> [ЦЕЛЬ A]:
Переведите на английский язык предложение из текста ниже: «Во французских научных и образовательных структурах русские ученые и педагоги также играли не последнюю роль».
> [ЦЕЛЬ B]:
Определите, соответствуют ли тексту ниже утверждения (i), (ii) и (iii). Для каждого ответьте «да» или «нет» и приведите точную цитату из текста, на которой основан ответ.
(i) Генерал Кутепов был похищен агентами ОГПУ в 1937 году.
(ii) А. Бенуа оказался в эмиграции в 1926 году.
(iii) Г. Гурвич преподавал в Сорбонне.
> [ЦЕЛЬ C]:
Ответьте по тексту ниже на вопросы:
(i) Кто основал Русский общевоинский союз?
(ii) Кто возглавлял Богословский институт св. Сергия?
(iii) Под каким псевдонимом Ю. Анненков дебютировал как писатель?

> [ТЕКСТ]:
Достаточно заметное место в картине жизни диаспоры занимали военные организации, в первую очередь основанный генералом П. Врангелем Русский общевоинский союз. О том, насколько серьезной силой считали его большевики, говорит трагическая судьба преемников Врангеля на посту председателя РВС – генералов А. Кутепова и Е. Миллера (оба были похищены агентами ОГПУ – Кутепов в 1930, Миллер в 1937 г., – и оба погибли). Более «локальные» задачи решали Зарубежный союз русских военных инвалидов, Русский национальный союз участников войны и ряд других.

Среди учебных заведений, созданных во Франции русскими эмигрантами и не только давших детям беженцев возможность получить достойное образование, но и принесших в Европу отечественные университетские традиции и опыт блестящих профессоров, – Русский народный университет, председателем правления которого был основоположник нейроиммунологии зоолог С. Метальников; возглавляемый С. Булгаковым Богословский институт св. Сергия, где работали крупнейшие наши ученые и философы – от Н. Бердяева до Г. Флоровского; Русский коммерческий институт, Русский высший технический институт, Русская консерватория и созданные генералом Н. Головиным Зарубежные высшие военно-научные курсы.

Во французских научных и образовательных структурах русские ученые и педагоги также играли не последнюю роль. С. Метальников руководил лабораторией в знаменитом Институте Пастера, социолог и правовед Г. Гурвич и юрист Б. Нольде преподавали в Сорбонне.

В середине 1920-х гг. в силу ряда обстоятельств, в частности из-за изменения политической и экономической ситуации в Германии, к Парижу перешла и роль важнейшего центра культурной и литературной жизни диаспоры, первоначально, без сомнения, принадлежавшая Берлину.

Легче других освоиться в новых условиях существования было, пожалуй, художникам – и в силу универсальности языка изобразительного искусства, и в силу того, что многие наши мастера уже имели к тому времени и европейски известные имена, и опыт работы за границей. Так, одним из самых востребованных во Франции сценографов стал оказавшийся в эмиграции в 1926 г. лидер и теоретик «Мира искусства» А. Бенуа. Он не только оформил десятки постановок русских балетных антреприз («Спящая красавица» и «Лебединое озеро» П. Чайковского, «Жизель» А. Адана, «Диана де Пуатье» М. Равеля, «Поцелуй феи» И. Стравинского и мн. др.), но активно сотрудничал с парижскими театрами Комеди Франсез, Гранд Опера, Опера Комик. Балет И. Стравинского «Петрушка» в сценографии Бенуа с огромным успехом прошел по всей Европе – от Парижа и Монте-Карло до Копенгагена и Лондона. Для французских театров работал в 1920-е гг. и Л. Бакст. Балетные и оперные спектакли русских трупп оформляли Н. Гончарова и М. Ларионов, И. Билибин и К. Коровин. Для сцены, а потом и для кино работал Ю. Анненков, в эмиграции дебютировавший и как писатель (под псевдонимом Б. Темирязев). Главным образом станковой живописью продолжали заниматься мирискусники К. Сомов и З. Серебрякова, автор знаменитых «Баб» Ф. Малявин и авангардист И. Пуни, в 1920-е гг. пришедший к импрессионизму.

> [ИСХОДНЫЕ ДАННЫЕ]:
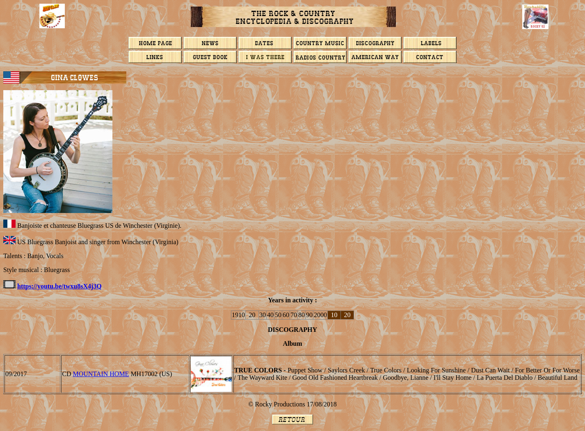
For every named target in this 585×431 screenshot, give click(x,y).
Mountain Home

> [РЕШЕНИЕ A]:
Russian scholars and educators also played no small role in French scientific and educational institutions.

> [РЕШЕНИЕ B]:
(i) Нет: «Кутепов в 1930, Миллер в 1937 г.»
(ii) Да: «оказавшийся в эмиграции в 1926 г. лидер и теоретик «Мира искусства» А. Бенуа»
(iii) Да: «социолог и правовед Г. Гурвич и юрист Б. Нольде преподавали в Сорбонне»

> [РЕШЕНИЕ C]:
(i) Генерал П. Врангель.
(ii) С. Булгаков.
(iii) Б. Темирязев.